All the tests were done on an Arch Linux x86_64 machine with an Intel(R) Core(TM) i7 CPU (1.90GHz).
We show the performance of computing empirical likelihood with
el_mean()
. We test the computation speed with simulated
data sets in two different settings: 1) the number of observations
increases with the number of parameters fixed, and 2) the number of
parameters increases with the number of observations fixed.
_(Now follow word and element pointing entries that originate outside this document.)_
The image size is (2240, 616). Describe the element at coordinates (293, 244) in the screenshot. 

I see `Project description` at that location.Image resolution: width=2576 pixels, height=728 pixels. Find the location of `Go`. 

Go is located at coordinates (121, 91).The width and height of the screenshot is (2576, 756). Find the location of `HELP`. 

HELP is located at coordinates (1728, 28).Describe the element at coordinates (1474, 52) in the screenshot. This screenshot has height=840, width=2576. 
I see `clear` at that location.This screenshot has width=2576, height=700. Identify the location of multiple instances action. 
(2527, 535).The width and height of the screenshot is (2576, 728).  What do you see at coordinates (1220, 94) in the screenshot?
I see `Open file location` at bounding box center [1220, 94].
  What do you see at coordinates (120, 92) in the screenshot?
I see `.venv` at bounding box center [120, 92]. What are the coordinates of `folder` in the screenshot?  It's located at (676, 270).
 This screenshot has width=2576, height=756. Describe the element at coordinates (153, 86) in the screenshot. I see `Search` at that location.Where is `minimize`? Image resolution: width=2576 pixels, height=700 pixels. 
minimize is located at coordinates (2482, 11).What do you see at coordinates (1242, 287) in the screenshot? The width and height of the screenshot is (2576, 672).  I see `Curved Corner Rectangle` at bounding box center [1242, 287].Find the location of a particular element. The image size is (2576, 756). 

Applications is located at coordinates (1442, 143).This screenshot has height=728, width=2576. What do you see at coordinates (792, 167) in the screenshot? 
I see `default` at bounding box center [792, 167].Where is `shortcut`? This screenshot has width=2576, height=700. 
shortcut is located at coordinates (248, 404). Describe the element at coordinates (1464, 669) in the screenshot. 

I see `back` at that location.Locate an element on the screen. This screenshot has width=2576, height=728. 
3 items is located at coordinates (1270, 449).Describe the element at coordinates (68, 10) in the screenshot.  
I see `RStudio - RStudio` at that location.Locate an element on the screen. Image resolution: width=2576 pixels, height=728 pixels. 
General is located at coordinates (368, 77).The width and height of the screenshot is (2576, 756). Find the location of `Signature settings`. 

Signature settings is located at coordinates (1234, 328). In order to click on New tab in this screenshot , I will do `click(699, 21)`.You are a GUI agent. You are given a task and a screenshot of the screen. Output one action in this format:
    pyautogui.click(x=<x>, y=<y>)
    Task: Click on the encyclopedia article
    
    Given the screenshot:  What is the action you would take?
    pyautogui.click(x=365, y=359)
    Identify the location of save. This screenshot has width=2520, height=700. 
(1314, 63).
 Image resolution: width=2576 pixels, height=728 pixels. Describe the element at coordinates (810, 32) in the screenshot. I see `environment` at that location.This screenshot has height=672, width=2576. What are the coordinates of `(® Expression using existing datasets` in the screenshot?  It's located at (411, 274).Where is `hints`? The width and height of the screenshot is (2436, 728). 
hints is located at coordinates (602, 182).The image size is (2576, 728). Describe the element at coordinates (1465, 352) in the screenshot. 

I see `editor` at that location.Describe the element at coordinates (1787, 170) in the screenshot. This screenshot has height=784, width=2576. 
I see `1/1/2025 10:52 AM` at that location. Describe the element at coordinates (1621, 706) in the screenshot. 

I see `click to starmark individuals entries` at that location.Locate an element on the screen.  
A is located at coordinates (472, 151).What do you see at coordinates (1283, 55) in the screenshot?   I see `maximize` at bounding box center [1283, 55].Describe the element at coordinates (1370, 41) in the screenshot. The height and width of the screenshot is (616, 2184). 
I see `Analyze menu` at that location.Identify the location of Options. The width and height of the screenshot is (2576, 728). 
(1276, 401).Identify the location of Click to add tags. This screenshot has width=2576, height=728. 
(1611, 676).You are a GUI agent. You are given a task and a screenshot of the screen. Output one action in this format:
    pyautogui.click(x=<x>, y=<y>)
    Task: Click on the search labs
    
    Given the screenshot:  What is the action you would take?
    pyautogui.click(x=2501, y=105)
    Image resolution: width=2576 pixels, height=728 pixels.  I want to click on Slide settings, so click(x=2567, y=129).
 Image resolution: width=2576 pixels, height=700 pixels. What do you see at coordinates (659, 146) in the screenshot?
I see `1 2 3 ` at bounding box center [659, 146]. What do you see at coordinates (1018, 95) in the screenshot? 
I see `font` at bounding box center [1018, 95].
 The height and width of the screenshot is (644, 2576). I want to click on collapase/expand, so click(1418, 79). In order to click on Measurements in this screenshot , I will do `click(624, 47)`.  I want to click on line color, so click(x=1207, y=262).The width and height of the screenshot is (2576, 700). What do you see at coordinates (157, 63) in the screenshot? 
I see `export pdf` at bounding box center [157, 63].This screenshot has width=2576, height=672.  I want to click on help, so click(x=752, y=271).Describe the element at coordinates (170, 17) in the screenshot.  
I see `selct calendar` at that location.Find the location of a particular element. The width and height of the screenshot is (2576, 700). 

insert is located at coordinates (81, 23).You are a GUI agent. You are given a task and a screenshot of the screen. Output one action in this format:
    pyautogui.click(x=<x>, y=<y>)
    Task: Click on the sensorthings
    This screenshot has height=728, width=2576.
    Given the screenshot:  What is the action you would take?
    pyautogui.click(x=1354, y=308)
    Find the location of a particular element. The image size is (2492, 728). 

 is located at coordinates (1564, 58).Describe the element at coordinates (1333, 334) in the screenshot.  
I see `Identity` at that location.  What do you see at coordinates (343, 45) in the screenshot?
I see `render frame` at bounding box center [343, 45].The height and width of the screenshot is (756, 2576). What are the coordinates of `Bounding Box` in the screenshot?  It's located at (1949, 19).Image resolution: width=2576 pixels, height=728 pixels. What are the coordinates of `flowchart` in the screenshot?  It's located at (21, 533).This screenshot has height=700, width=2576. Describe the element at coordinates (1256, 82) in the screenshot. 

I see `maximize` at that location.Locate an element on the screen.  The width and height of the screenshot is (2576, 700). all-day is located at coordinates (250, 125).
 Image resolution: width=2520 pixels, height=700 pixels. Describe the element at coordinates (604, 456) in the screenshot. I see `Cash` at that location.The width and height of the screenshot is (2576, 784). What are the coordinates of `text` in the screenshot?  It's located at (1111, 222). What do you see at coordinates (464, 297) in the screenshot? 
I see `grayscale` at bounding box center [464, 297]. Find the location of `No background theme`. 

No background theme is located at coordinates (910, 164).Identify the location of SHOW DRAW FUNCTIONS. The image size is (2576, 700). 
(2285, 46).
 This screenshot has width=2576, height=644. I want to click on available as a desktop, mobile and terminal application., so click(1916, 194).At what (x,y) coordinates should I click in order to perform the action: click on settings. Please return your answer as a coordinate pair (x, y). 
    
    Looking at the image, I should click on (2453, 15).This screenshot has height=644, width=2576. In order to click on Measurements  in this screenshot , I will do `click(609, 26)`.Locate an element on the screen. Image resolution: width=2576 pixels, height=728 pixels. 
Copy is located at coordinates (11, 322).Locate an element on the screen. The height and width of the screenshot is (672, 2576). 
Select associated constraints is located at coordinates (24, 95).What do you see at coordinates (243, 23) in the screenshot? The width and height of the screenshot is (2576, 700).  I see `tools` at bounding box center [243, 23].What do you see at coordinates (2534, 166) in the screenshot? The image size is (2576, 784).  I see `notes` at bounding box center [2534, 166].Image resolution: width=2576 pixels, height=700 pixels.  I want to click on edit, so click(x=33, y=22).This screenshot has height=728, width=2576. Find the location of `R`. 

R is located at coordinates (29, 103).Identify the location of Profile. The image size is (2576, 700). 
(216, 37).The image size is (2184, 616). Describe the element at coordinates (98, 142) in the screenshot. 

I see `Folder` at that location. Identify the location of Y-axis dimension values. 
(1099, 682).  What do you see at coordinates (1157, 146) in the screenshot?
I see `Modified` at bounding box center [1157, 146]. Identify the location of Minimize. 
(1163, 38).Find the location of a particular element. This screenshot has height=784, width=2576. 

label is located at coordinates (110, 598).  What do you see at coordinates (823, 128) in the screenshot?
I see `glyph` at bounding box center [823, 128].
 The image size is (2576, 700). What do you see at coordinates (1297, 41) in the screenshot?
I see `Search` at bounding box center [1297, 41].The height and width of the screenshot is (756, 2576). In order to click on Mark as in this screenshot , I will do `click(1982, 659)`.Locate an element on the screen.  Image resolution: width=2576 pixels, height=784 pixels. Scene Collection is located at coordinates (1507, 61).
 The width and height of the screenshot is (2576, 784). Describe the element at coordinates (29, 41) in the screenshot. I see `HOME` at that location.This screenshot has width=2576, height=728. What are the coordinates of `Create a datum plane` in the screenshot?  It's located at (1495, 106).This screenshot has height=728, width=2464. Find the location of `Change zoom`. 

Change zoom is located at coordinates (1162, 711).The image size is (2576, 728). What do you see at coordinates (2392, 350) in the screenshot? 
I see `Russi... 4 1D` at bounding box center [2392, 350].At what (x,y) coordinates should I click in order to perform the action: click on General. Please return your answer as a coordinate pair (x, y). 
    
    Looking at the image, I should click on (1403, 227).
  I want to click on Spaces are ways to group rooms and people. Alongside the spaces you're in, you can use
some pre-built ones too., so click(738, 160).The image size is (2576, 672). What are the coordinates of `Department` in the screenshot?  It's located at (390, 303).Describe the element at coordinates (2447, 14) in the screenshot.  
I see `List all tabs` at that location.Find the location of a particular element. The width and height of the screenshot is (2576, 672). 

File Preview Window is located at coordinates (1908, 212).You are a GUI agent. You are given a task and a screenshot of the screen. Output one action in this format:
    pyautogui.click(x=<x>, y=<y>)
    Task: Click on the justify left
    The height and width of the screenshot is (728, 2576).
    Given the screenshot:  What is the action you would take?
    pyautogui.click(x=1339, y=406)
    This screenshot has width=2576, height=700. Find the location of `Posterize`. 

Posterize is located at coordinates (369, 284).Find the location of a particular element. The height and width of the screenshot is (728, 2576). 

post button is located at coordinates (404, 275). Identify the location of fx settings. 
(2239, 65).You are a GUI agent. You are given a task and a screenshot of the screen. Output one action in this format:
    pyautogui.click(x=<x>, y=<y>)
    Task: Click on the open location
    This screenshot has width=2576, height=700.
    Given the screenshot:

We fix the number of parameters at \(p =
10\), and simulate the parameter value and \(n \times p\) matrices using
rnorm()
. In order to ensure convergence with a large \(n\), we set a large threshold value using
el_control()
.
library(ggplot2)
library(microbenchmark)
set.seed(3175775)
p <- 10
par <- rnorm(p, sd = 0.1)
ctrl <- el_control(th = 1e+10)
result <- microbenchmark(
n1e2 = el_mean(matrix(rnorm(100 * p), ncol = p), par = par, control = ctrl),
n1e3 = el_mean(matrix(rnorm(1000 * p), ncol = p), par = par, control = ctrl),
n1e4 = el_mean(matrix(rnorm(10000 * p), ncol = p), par = par, control = ctrl),
n1e5 = el_mean(matrix(rnorm(100000 * p), ncol = p), par = par, control = ctrl)
)
Below are the results:
result
#> Unit: microseconds
#> expr min lq mean median uq max
#> n1e2 491.600 554.1425 609.5647 599.458 661.8715 1248.407
#> n1e3 1331.795 1538.0420 1725.8735 1710.053 1900.3540 2347.960
#> n1e4 11755.269 15040.8350 16700.6316 16992.662 18707.1775 24645.131
#> n1e5 252074.989 285139.1060 332910.2519 319697.552 391650.8155 483853.100
#> neval cld
#> 100 a
#> 100 a
#> 100 b
#> 100 c
autoplot(result)
This time we fix the number of observations at \(n = 1000\), and evaluate empirical likelihood at zero vectors of different sizes.
n <- 1000
result2 <- microbenchmark(
p5 = el_mean(matrix(rnorm(n * 5), ncol = 5),
par = rep(0, 5),
control = ctrl
),
p25 = el_mean(matrix(rnorm(n * 25), ncol = 25),
par = rep(0, 25),
control = ctrl
),
p100 = el_mean(matrix(rnorm(n * 100), ncol = 100),
par = rep(0, 100),
control = ctrl
),
p400 = el_mean(matrix(rnorm(n * 400), ncol = 400),
par = rep(0, 400),
control = ctrl
)
)
result2
#> Unit: microseconds
#> expr min lq mean median uq max
#> p5 780.023 839.6745 878.6249 872.2445 908.251 1380.967
#> p25 2964.741 3028.2000 3151.9382 3077.8690 3112.376 7668.058
#> p100 23528.207 25998.6860 28165.9775 26497.7280 31048.268 46407.811
#> p400 273966.483 300552.9955 337827.4797 324891.6885 354281.261 478138.456
#> neval cld
#> 100 a
#> 100 a
#> 100 b
#> 100 c
autoplot(result2)
On average, evaluating empirical likelihood with a 100000×10 or 1000×400 matrix at a parameter value satisfying the convex hull constraint takes less than a second.